If you've made the decision to cheat on a paper, use some common sense and have some style.
Be sure that you change the font on your cut-and-paste job to match the rest of your paper, neglecting not the font size. If the paper starts off in 12-point Times New Roman, that whole section in 14-point, bolded Garamond is going to stick out.
If there are any superscripts or footnote markers, get rid of them. Your little "1" at the end of that quote, in a paper that does not have endnotes or footnotes, is a giveaway. Likewise, get rid of any blue hyperlinks contained in your lifted quote.
Whatever you do, don't grab your goodies from the very first link that pops up in Google.

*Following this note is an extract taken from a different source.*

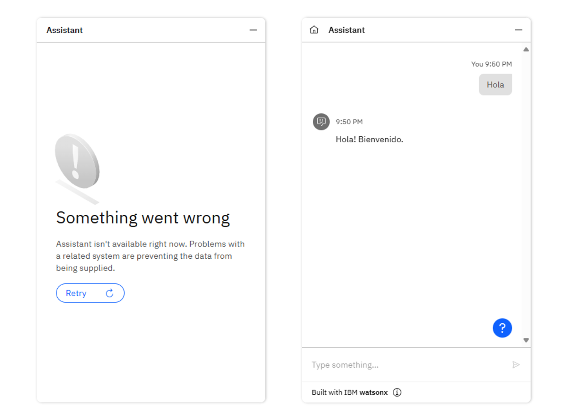Select the 'Hola' user message bubble

pos(495,85)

If caught, just sack the fuck up and admit it, and take your punishment like an adult. Don't whine, don't explain that it was an accident or somehow not really your fault. Own your own bullshit.
For your own sake, cowboy up before you find yourself in a meeting with the prof, a Dean, both parents and several members of the student judiciary. It looks bad for you when the prof can walk up to the SmartPodium, turn on the overhead display, and demonstrate, on the big screen in front of everyone, exactly where you pulled those quotes from.
Trust me -- your parents, who have been vociferously protesting your innocence, proclaiming your innocence, trumpeting your snow-white purity and unequaled intelligence, arguing on your behalf and threatening to bring the Mother of All Lawsuits, will be embarrassed.
The more embarrassed they are, the harder they will be on your ass later. Heck, they may not wait to get out of earshot of the entire cast of characters before they start threatening you with instant death and dismemberment. It's unlikely to be a cheery summer for you.
For the record, all of these "count:"
- Cutting and pasting from an internet source without citing
- Recycling one of your own papers from a different course
- Using someone else's words or original thoughts as your own, without citing the source
- Buying a paper from an online paper mill, or using a paper from a "student repository" or essay mill (a file of papers kept by a Greek organization)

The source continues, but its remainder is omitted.